Purchasing Power and Inflation

Inflation based on the whole sale price index is at a 13 month high at 6.68%. Inflation refers to a general rise in price levels, and they’re rising at the rate of over 6% a year. In India, whenever elections are around the corner, inflation is a top political issue. In the past, onions shortage and prices have given the government the jitters. Inflation can give he RBI governor sleepless nights, because its effect is powerful. If the inflation rate is 5% a year, it means something that costs Rs 100 a year ago now costs Rs 105. If we go back to, say the 1980s, a movie ticket cost around Rs 10. Today, at the INOX multiplex in Nariman Point (Mumbai), it costs Rs 200 – a 20 fold rise in about 25 years. That’s inflation. If we had futures contracts on movie tickets that we could trade on exchanges then one could have hedged against movie ticket inflation in 1980.

Most of us don’t give much thought to the fact when we hold hard currency like Indian rupees with us, we’re really giving an interests free loan to the government.

Inflation erodes the purchasing power of paper currency like the rupee. So, after a few years, Rs 100 will buy less than they can buy today. So, by hanging on to currency notes, not only are you giving the government a interest-free loan, you’re also losing purchasing power. Not a very good deal.

There’s another way inflation plays an important if somewhat strange role in our lives. Higher inflationary expectations (expected price trends) alter the saving spending and investment patterns of people. If everyone expects higher inflation, people will tend to spend and invest rather than save and vice-versa. If you took a loan you stand to gain vis-à-vis creditor if inflation rises and the interest rate is not high enough to compensate the lender.

Zimbabwe is a classic example of the havoc inflation can wreak. The international Monetary Fund estimates there is 150,000% this year that means a loaf of bread becomes more expensive between the time you leave your house and the time you reach the shop.

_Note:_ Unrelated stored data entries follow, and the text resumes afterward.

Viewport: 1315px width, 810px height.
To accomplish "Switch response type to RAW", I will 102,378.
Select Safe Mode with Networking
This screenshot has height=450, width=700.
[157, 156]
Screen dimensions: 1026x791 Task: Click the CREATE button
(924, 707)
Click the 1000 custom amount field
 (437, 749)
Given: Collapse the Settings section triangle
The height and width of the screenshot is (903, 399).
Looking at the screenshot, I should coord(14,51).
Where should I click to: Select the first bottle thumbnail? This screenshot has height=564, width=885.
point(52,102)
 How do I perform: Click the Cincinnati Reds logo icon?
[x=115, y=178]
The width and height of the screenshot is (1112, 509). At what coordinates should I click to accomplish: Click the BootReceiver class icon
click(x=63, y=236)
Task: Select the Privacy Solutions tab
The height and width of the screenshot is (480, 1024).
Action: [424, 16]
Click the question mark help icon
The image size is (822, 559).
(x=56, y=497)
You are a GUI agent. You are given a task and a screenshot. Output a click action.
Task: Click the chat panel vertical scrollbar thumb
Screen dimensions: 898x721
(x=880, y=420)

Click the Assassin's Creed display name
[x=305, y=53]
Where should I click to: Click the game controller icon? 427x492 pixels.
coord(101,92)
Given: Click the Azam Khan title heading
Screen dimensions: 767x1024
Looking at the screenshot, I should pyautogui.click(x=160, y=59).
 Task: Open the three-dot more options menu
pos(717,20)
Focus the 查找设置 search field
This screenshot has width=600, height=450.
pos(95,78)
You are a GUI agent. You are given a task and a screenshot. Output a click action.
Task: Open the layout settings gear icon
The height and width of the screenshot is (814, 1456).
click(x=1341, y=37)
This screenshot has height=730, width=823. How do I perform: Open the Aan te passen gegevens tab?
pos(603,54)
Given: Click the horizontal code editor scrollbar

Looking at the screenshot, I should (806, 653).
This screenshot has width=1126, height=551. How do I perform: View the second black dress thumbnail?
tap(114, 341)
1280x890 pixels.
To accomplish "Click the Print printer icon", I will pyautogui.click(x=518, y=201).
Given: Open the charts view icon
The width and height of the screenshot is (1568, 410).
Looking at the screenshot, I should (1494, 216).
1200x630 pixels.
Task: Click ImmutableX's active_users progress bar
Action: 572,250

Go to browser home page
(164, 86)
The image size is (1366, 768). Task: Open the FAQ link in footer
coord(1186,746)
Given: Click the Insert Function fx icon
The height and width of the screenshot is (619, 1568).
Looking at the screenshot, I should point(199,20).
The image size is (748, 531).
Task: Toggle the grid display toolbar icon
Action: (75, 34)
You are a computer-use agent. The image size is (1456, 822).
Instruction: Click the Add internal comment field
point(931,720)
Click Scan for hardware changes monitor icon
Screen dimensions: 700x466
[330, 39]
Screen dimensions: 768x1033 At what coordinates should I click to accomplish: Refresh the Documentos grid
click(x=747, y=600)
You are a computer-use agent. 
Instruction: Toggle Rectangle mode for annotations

Inflation also affects future expectations of returns from assets:

For instance bond or stock process will fall if inflationary expectations are high since investors will expect higher returns to compensate for higher expected inflation. This phenomenon is called the ‘inflation risk premium’. If stocks returned say 10%, and the inflation rate was 5% the real return is only 5%.

Recently the Indian economy has witnessed inflationary pressures due to strong economic growth, demand pressures and inadequate supply response to the same. Prices of food, primary articles, and oil have triggered inflationary pressures. Real inflation is hardly reflected in the data released by the government in form of WPI (wholesale price inflation) or CPI (consumer price inflation). The administered pricing of petrol results in the understating of inflation. In the past, the Reserve Bank of India has consistently maintained that the average citizen has no protection against rising prices that is, no hedge against inflation. In developed markets like the US the Government issued. Treasury inflation protected Securities or TIPS which give investors an opportunity to hedge against inflation. The coupon (interest) are of TIPS is fixed, but the underlying principal moves in tandem with US inflation. At redemption, investors get the value thus arrived at, or the face value – whichever is higher. Banks and financial institutions usually buy wholesale and create a retail market for such securities. A retail investor can buy securities and hedge against inflation. The Indian government and RBI so far have not issued any significant inflation-liked bonds. People have no choice but to rely on traditional methods to manage inflation such as gold. But there are plenty of reasons for our government to issue inflation linked bonds. First, inflation linked bonds would make the government accountable for inflation, since the cost of borrowing will be linked to inflation. Second, offering such bonds at the retail level, where participation is currently minimal, would help the government to broaden the investor base. Third the government could diversify debt service in deflationary (falling prices scenario). Inflation linked bonds would very likely reduce the inflation risk premium embedded in government bonds and FIIs’ access to inflation-linked bonds would allow them to hedge their inflation risks, which are currently expressed in the currency market.